3 Running the Experiment

With our sim_fun, we can use a functional programming approach to compute the five classification metrics of interest for each simulation run. The results will be stored in an object titled experimental_results, which contains the 3 original columns from sim_setup and the new list column titled acc_metrics.

experimental_results = 
  sim_setup |># setup from a previous chunk
  # creating a new list column titled acc_metrics, where the five classification
  # metrics of choice are stored for each simulation run
  
  # The map function from purrr (part of tidyverse) allows us to perform row-wise 
  # computations (i.e., for each combination of simulation parameters)
  # on the `data` list column, where we use the variables within it to
  # generate the random values and compute the classification metrics.
  mutate(
    acc_metrics = map(.x = data, .f = sim_function, base_class_name = 'class_')
  )

# saving the experimental results
write_rds(
  x = experimental_results, file = '../results/experimental_results.rds'
)

4 Summarizing the Experimental Results

Below, we compute the means, standard deviations and quantiles for each of the metrics, grouped by the ID (i.e., exp_num). We save the summary results into RDS and CSV formats (to facilitate their consumption by both R and non-R users). In addition, we print a table of the obtained results below.

summary_results = 
  experimental_results |>
  # unnesting the acc_metrics (i.e., generating columns for each of the metrics)
  unnest( acc_metrics ) |>
  # grouping by exp_num 
  # (and data which is redundant but to keep it in the summary table)
  group_by(exp_num, data) |>
  # summaries of means, sds and quantile of interest for each metric by exp_num
  summarise(
    across(accuracy:f_measure,  
           list(mean = ~ mean(.x, na.rm = TRUE),
                sd = ~ sd(.x, na.rm = TRUE),
                quantile = ~ quantile(.x, probs = quant_of_interest, na.rm = TRUE) ), 
           .names = "{.fn}_{.col}" )
  ) |>
  # expanding the data into the different experimental conditions for interpretation
  unnest(data)

# storing the results as rds
write_rds(
  x = summary_results, file = '../results/summary_results.rds'
)

# we also, store the results as CSV
write_csv(
  x = summary_results, file = '../results/summary_results.csv'
)

# printing the results
DT::datatable(
  summary_results |>mutate(across(where(is.numeric), round, 3)) |>
    # moving and renaming columns purely for output presentation purposes
    relocate(exp_num, num_classes, first_class_perc, pred_approach, num_observations) |>
    rename(n_obs = num_observations, 
           ref_prob = first_class_perc,
           pred = pred_approach, 
           mean_acc = mean_accuracy, sd_acc = sd_accuracy,
           mean_sens = mean_sensitivity, sd_sens = sd_sensitivity, 
           mean_spec = mean_specificity, sd_spec = sd_specificity,
           mean_prec = mean_precision, sd_prec = sd_precision,
           mean_f_meas = mean_f_measure, sd_f_meas = sd_f_measure), 
  filter = 'top',
  extensions = c('Buttons', 'FixedColumns'), 
  rownames = FALSE,
  options = list(
  initComplete = JS("function(settings, json) {$(this.api().table().container()).css({'font-size' : '10pt'});}"), 
    dom = 'Bfrtip',
    buttons = c('copy', 'csv', 'excel', 'pdf', 'print'),
    pageLength = 20,
    scrollX = TRUE,
    fixedColumns = list(leftColumns = 4)
  ) 
)

The results can be downloaded from summary_results.csv.
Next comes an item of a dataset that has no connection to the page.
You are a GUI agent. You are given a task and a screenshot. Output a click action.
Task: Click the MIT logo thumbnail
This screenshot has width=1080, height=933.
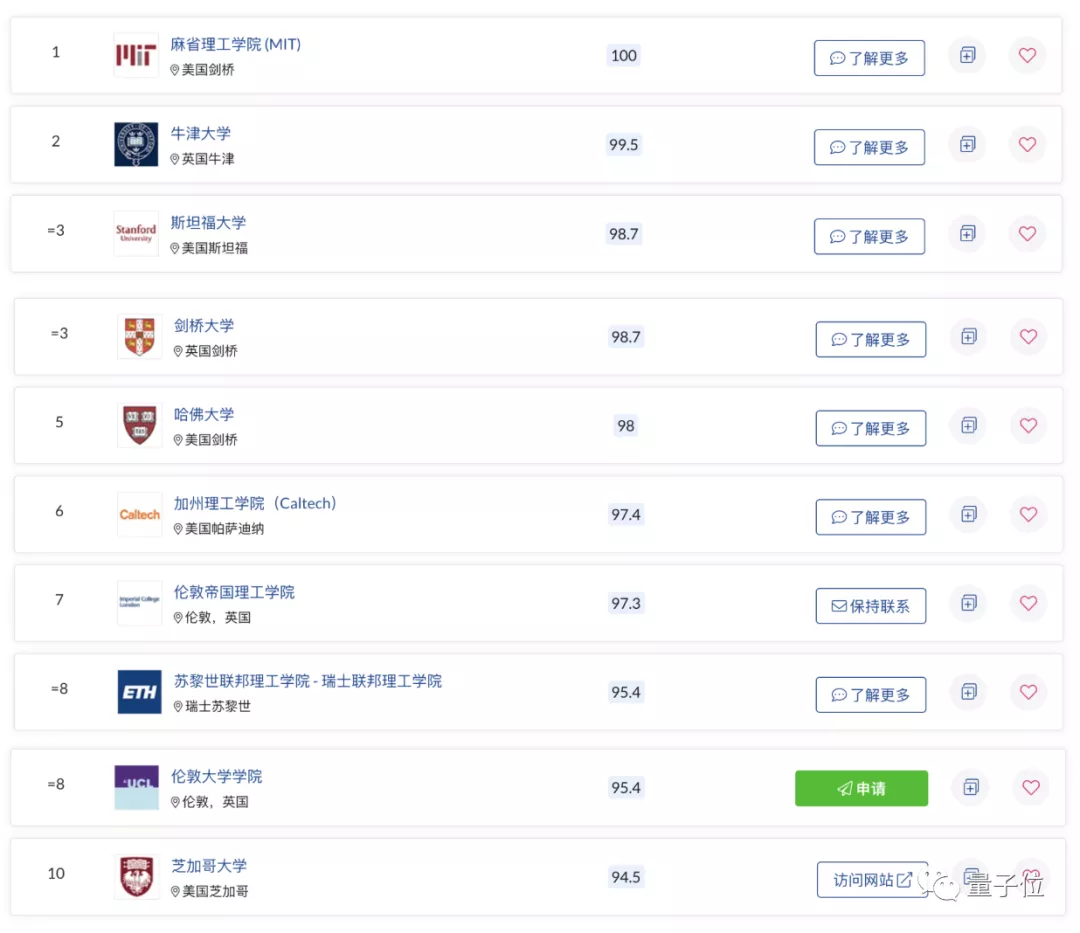tap(136, 55)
5 App for Citizen Data Scientists

We have created a flexdashboard-based web application, which allows users to input the simulation parameters of interest and output the corresponding simulation summary and histograms of our five classification metrics of interest. The application can be accessed here and the code used to create the application can be downloaded from here.


Appendix

In this appendix, we print all the R packages used in our analysis and their versions to assist with reproducing our results/analysis.

pacman::p_load(pander)
pander::pander(sessionInfo(), compact = TRUE) # printing the session info

R version 4.2.2 (2022-10-31 ucrt)

Platform: x86_64-w64-mingw32/x64 (64-bit)
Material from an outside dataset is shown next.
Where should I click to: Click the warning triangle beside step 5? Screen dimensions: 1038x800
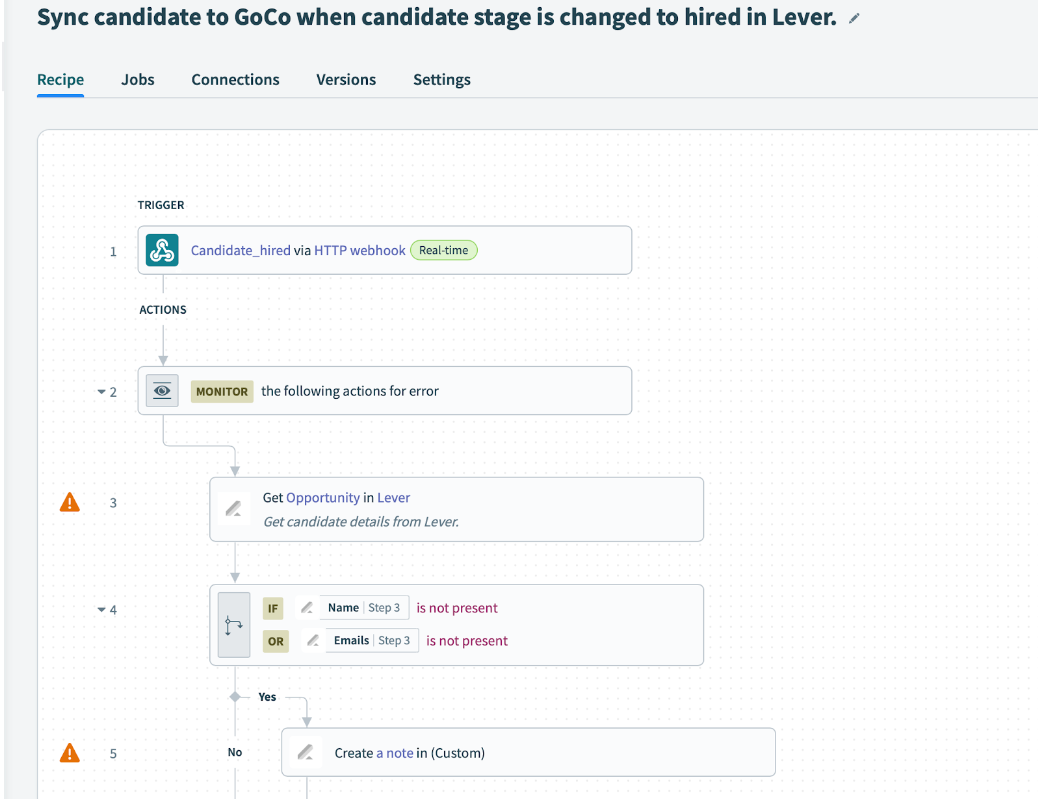coord(69,752)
locale: LC_COLLATE=English_United States.utf8, LC_CTYPE=English_United States.utf8, LC_MONETARY=English_United States.utf8, LC_NUMERIC=C and LC_TIME=English_United States.utf8

attached base packages: stats, graphics, grDevices, utils, datasets, methods and base

other attached packages: pander(v.0.6.5), DT(v.0.27), plotly(v.4.10.1), caret(v.6.0-93), lattice(v.0.20-45), lubridate(v.1.9.2), forcats(v.1.0.0), stringr(v.1.5.0), dplyr(v.1.1.0), purrr(v.1.0.1), readr(v.2.1.4), tidyr(v.1.3.0), tibble(v.3.2.0), tidyverse(v.2.0.0), pacman(v.0.5.1), RColorBrewer(v.1.1-3) and ggplot2(v.3.4.1)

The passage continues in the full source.